This is highly symbolic (sim-BOL-lick). |
Well, thank goodness for Google; it has the power to prevent the unspeakable embarrassment of mispronounced literary terminology. And that, just now, was hyperbole, the "unspeakable embarrassment" part. High-PURR-bolly, as it turns out - go figure.
You really need a pronunciation guide for those things; there's no way you can guess whether the individual terms are pronounced the way you think, or put the emPHAsis on the wrong sylLABle. I was doing the fancy pronunciation on "oxymoron" - called it ox-IMMER-on; it sounded so much more literary that way - until someone looked at me funny for it and said "Is that how you pronounce that?" Seeing as she was an English BA who had actually gone to a brick-and-mortar university for her degree, unlike me who got hers from a distance ed school and learned all these words from books instead of live people, I thought she might have a point, so I looked it up. And to my great chagrin is turns out to be an OXy-MOR-on - you know, as in "bovine draft animal of low intelligence". It's from the Greek words for "sharp" and "dull", so an oxymoron is a sharpdull - a contradiction in terms. And a moron, it appears, is a dullard, i.e. not the sharpest knife in the drawer (and that, in turn, is a metaphor. MET-a-for, not met-TAF-er. Sigh.).

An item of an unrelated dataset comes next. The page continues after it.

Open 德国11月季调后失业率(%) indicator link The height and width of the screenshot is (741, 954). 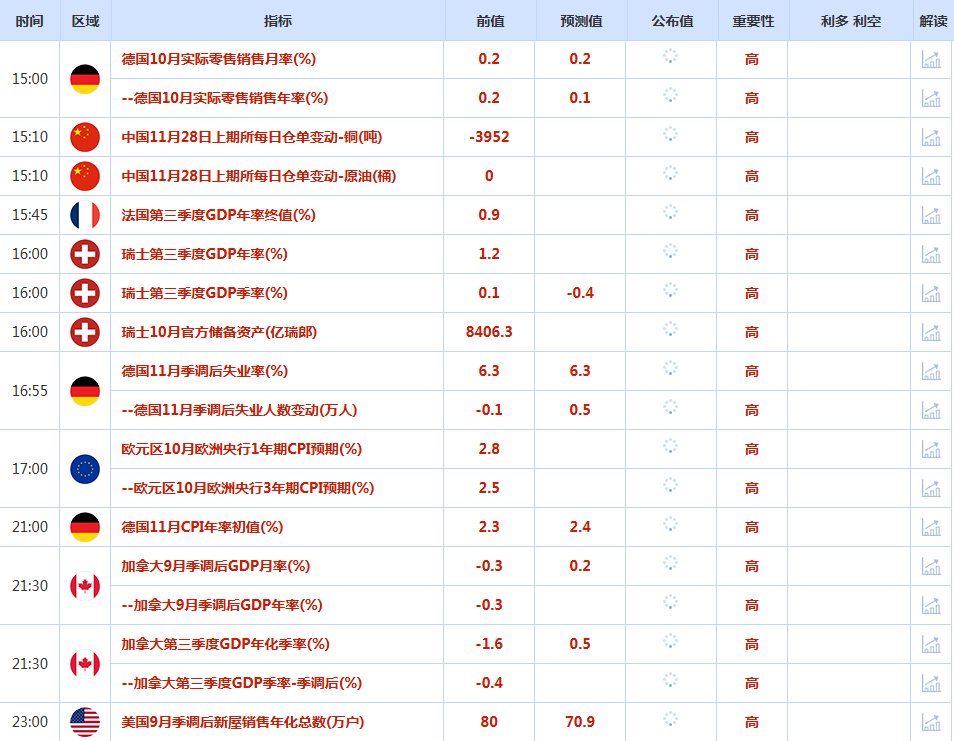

English is not the easiest language to learn to speak by reading it. I got laughed at once, when I hadn't been in Canada all that long, for calling an executive (ex-ECK-you-tiff) an exe-CUE-tiff. Well, excuse me, they execute power, don't they? They don't ex-ECK-ute it, they exe-CUTE it. Cute, I know. I was making the mistake of applying logic to the English language. Hah. Silly me.
Life, the YOU-ni-vurs, high-PURR-bollies and OXy-MOR-ons. When in doubt, look it up.